Ibanez dla siedmiostrunowców, czyli test modelu RG 1527Z BK

Piotr Borowik 12 lutego 2011, 00:00
Ibanez RG 1527Z3 829 zł
  • Świetny most Edge Zero
  • Wygodny gryf
  • Twardy case w komplecie
Z dużą przyjemnością zabrałem się do testowania, gdyż fanem siódemek jestem a wiosło Ibanez z serii RG było pierwszym własnym instrumentem elektrycznym. Gitara przyjechała prosto z Japonii a na jej główce srebrny napis Prestige.

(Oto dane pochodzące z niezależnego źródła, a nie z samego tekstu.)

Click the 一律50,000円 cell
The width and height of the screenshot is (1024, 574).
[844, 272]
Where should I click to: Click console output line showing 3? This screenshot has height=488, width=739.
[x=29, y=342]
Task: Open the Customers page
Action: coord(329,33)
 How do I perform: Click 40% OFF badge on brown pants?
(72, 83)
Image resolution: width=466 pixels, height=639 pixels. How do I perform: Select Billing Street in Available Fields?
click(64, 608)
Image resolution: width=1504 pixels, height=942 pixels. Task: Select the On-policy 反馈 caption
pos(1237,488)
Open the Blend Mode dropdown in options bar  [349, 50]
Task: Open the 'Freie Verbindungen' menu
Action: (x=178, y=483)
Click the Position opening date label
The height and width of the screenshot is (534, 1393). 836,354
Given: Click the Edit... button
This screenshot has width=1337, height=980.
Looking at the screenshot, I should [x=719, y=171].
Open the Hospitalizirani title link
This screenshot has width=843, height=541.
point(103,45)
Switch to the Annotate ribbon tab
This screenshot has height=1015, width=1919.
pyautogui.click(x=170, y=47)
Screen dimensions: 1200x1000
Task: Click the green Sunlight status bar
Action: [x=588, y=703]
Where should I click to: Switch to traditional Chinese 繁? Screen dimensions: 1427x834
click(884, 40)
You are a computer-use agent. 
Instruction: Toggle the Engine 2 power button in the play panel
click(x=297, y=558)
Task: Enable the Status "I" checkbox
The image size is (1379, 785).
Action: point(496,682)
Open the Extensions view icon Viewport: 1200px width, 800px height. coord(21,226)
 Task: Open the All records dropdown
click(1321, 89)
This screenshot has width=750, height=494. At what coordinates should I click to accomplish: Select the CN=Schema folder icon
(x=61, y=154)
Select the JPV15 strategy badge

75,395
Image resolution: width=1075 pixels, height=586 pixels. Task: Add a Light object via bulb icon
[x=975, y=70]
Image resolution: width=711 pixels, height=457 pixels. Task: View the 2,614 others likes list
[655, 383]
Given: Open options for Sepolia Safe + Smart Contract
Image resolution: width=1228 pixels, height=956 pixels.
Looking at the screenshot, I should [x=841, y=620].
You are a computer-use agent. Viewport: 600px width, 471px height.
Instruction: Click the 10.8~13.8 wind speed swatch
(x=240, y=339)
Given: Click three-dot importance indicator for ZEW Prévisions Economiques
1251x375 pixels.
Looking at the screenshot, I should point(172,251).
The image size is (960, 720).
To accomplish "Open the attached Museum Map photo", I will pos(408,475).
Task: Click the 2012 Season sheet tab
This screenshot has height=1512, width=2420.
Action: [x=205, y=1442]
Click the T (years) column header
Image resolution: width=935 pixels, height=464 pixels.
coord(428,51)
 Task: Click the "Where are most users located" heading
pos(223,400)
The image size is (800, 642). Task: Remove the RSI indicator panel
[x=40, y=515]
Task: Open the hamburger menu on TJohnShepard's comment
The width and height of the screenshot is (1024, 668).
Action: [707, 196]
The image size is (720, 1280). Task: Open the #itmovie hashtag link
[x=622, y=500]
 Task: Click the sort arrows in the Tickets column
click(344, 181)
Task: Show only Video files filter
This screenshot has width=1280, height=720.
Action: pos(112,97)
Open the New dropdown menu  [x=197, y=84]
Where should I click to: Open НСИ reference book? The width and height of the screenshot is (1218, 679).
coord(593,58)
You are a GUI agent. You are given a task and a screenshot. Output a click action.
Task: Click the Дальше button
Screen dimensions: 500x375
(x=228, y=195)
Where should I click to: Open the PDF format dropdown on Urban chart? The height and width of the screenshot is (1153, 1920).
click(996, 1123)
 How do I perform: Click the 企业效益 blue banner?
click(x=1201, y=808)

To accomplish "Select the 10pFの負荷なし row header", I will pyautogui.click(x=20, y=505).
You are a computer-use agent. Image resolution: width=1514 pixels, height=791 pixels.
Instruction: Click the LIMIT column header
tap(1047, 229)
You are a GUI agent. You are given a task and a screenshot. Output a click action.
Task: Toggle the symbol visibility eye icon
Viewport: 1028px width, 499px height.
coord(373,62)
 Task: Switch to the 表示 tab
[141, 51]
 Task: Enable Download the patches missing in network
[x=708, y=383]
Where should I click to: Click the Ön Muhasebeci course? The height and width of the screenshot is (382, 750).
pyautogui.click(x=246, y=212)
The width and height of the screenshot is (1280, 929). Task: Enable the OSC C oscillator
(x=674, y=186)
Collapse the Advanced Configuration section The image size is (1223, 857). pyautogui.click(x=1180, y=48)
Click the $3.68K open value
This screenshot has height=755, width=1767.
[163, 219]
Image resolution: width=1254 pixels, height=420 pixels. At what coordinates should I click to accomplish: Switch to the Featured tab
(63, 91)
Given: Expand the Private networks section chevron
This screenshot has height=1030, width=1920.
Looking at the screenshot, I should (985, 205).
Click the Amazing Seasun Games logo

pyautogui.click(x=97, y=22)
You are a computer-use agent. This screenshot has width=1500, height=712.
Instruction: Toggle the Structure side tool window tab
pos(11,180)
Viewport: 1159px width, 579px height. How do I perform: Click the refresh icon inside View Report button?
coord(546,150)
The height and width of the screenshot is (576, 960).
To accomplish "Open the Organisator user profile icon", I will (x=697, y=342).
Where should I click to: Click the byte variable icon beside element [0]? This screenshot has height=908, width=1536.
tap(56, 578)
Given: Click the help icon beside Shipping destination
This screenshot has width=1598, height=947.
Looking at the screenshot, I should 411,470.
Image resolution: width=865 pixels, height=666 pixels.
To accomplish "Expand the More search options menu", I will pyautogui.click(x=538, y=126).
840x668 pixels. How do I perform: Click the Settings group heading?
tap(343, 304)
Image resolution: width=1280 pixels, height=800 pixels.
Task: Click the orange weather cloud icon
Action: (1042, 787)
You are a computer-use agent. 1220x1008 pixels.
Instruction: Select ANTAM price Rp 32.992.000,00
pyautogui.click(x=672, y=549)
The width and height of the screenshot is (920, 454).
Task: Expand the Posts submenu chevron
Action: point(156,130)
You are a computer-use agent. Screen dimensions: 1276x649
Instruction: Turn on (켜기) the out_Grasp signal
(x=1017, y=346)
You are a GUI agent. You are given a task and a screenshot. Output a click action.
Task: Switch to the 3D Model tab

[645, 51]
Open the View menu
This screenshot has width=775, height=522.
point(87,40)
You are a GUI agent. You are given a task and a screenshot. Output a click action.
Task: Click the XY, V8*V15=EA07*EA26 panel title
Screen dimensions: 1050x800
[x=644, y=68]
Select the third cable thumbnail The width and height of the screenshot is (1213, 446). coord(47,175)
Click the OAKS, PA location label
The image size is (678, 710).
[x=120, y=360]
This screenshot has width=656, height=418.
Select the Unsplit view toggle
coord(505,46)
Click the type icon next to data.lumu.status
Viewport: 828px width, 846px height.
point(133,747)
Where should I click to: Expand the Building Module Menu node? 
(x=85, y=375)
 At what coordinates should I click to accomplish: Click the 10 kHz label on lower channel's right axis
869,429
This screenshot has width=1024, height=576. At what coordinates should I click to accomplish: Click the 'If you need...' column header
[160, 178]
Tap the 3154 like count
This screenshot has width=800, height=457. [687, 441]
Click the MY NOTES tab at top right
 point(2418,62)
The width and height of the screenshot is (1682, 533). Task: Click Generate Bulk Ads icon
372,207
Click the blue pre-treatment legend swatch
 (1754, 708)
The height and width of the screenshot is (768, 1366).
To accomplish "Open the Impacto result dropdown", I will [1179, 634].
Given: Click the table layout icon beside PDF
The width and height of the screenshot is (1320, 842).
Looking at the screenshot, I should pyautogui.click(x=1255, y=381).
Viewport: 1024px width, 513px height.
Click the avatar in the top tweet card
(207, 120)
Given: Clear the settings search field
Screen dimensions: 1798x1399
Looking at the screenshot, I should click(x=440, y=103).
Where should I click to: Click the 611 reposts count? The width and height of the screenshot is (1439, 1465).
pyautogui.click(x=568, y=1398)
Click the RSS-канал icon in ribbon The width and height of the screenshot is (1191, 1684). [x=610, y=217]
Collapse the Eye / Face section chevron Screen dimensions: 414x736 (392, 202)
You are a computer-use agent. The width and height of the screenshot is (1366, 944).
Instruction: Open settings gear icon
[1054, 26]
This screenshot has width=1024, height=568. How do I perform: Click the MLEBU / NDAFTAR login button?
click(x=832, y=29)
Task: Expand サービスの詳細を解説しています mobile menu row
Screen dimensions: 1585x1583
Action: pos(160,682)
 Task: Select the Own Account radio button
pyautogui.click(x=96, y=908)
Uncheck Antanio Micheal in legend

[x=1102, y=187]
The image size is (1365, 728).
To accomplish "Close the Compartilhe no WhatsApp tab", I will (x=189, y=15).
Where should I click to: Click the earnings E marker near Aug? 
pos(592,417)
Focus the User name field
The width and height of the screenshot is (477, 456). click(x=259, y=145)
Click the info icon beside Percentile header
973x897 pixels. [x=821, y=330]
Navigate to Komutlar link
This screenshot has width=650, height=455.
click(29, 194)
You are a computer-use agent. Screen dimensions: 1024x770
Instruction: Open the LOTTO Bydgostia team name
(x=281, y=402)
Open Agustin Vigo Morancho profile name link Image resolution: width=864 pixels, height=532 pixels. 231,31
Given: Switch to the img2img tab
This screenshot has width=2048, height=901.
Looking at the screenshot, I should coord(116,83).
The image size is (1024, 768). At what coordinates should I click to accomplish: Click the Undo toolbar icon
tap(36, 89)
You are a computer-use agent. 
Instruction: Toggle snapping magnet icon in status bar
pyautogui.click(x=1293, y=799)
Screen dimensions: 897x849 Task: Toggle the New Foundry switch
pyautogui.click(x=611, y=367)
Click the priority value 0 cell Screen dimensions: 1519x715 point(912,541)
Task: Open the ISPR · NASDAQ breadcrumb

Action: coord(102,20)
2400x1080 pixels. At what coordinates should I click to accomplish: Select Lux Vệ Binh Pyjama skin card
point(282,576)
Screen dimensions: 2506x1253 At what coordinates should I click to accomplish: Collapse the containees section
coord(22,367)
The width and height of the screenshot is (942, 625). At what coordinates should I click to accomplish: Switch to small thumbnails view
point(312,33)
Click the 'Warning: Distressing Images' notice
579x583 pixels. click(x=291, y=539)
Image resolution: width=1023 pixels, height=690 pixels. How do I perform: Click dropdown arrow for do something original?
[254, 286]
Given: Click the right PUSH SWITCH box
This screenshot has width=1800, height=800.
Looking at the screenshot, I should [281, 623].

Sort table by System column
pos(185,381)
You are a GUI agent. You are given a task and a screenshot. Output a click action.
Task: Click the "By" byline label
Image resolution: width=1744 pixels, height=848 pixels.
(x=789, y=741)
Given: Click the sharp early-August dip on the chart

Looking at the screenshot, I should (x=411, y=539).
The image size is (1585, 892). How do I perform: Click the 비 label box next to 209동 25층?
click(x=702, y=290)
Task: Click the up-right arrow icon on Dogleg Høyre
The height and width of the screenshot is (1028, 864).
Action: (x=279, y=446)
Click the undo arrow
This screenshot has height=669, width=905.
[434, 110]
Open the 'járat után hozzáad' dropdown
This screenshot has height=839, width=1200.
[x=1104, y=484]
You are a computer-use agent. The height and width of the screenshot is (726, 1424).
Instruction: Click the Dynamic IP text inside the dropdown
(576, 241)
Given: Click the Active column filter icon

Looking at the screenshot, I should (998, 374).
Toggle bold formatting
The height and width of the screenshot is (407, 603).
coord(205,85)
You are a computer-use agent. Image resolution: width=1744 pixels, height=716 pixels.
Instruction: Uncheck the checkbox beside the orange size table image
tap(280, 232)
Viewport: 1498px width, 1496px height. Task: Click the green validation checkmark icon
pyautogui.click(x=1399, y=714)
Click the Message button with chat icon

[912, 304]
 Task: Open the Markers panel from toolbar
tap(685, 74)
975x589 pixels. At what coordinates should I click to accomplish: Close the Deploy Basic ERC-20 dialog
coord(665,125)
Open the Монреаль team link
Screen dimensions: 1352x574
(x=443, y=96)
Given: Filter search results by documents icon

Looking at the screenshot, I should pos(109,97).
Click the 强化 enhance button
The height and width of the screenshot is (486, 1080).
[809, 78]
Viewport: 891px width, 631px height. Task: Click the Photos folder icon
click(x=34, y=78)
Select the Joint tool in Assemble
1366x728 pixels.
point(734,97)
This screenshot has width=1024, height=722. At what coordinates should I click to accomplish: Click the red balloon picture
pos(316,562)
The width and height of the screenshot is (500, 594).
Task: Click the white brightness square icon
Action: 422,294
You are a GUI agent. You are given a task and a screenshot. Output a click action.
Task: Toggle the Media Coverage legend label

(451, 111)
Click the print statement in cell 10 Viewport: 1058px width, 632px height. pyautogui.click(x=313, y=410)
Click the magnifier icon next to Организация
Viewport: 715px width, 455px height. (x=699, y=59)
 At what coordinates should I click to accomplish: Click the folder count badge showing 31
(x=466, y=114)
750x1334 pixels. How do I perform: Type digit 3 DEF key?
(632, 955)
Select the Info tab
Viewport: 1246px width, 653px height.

Kształt serii w dużej części zawdzięczamy gitarzyście znanemu jako Steve Vai, natomiast skrót RG oznacza Roadstar Guitar. Pierwsze takie gitary zaczęto produkować w roku 1987 i produkowane są do dziś będąc jednocześnie najpopularniejszymi instrumentami używanymi przez hard-rockowców i metalowców. Przez moją prywatną kolekcję przewinęły się dwie sześciostrunówki RG i dwie siedmiostrunówki, z których tą drugą nadal posiadam. Nie było za to jeszcze żadnego Prestige’a :).
 
[img:1]


Konstrukcja

Instrument posiada 7-częściowy klonowo-wengowy gryf z palisandrową podstrunnicą, na którą nabito 24 progi Jumbo. Korpus wykonano z lipy a całość połączono czterema śrubami tworząc konstrukcję typu bolt-on. Gitarę wykończono na czarno dołączając hardware w kolorze Cosmo Black i umieszczając perłowe markery na podstrunnicy.

[lupa:1]

Napis Prestige tuż nad logo firmy zobowiązuje, tak więc konstrukcja i profil gryfu są dopracowane w najmniejszych detalach zwiększając tym samym komfort gry oraz walory brzmieniowe. Wybór tremola również nie był przypadkowy- zainstalowano najnowszy mostek Edge Zero. Czerpie on główny zamysł z oryginalnego Floyd Rose’a, jednak przez lata firma Ibanez udoskonalała ten patent w efekcie zwiększając precyzję gry, funkcjonalność i łatwość wymiany strun.


Charakterystyka

W zasadzie historia Roadstar Guitar mówi sama za siebie a dodatkowo siódma struna zawęża krąg zainteresowanych do metalowych graczy lubiących niskie mocno skompresowane dźwięki. Może się wydać, że jest to w takim razie instrument niszowy o ile nic nam nie mówią nazwy Korn i Limp Bizkit.


Bonusy

Każdy instrument z serii Prestige wyposażony jest w indywidualnie profilowany (wewnątrz) do kształtu gitary twardy case Team J. Craft. W komplecie otrzymujemy także komplet zapasowych sprężyn do mostka, instrukcję obsługi, wajchę tremola oraz multitool’a posiadającego wszystkie potrzebne do regulacji gitary narzędzia.

[img:4]


Wrażenia

Jak przystało na Ibaneza gryf leży w dłoni idealnie- obojętnie czy w niskich czy w wysokich pozycjach dłoń nie męczy się podczas grania, a dzięki głębokim wycięciom w korpusie mamy swobodny dostęp nawet do 24 progu. Jasne drewno powoduje, że instrument zachowuje się bardzo dynamicznie w najniższych rejestrach pomimo pasywnych pickupów. Brakuje tu uczucia gumy, które moglibyśmy niechcący uzyskać przestrajając mahoniowy instrument na pasywnych pickupach do H.

[img:3]

Mostek posiada dodatkowy patent ZPS3 Zero Point system, który przyspiesza szybkość strojenia (wiemy wszyscy doskonale ile się stroi wiosło posiadające ruchomy most) oraz w przypadku pęknięcia jednej ze strun utrzymuje pozostałe w stroju. W efekcie wajcha pracuje nieco ciężej, ale gdyby nam to przeszkadzało, możemy ZPS3 szybko zdemontować.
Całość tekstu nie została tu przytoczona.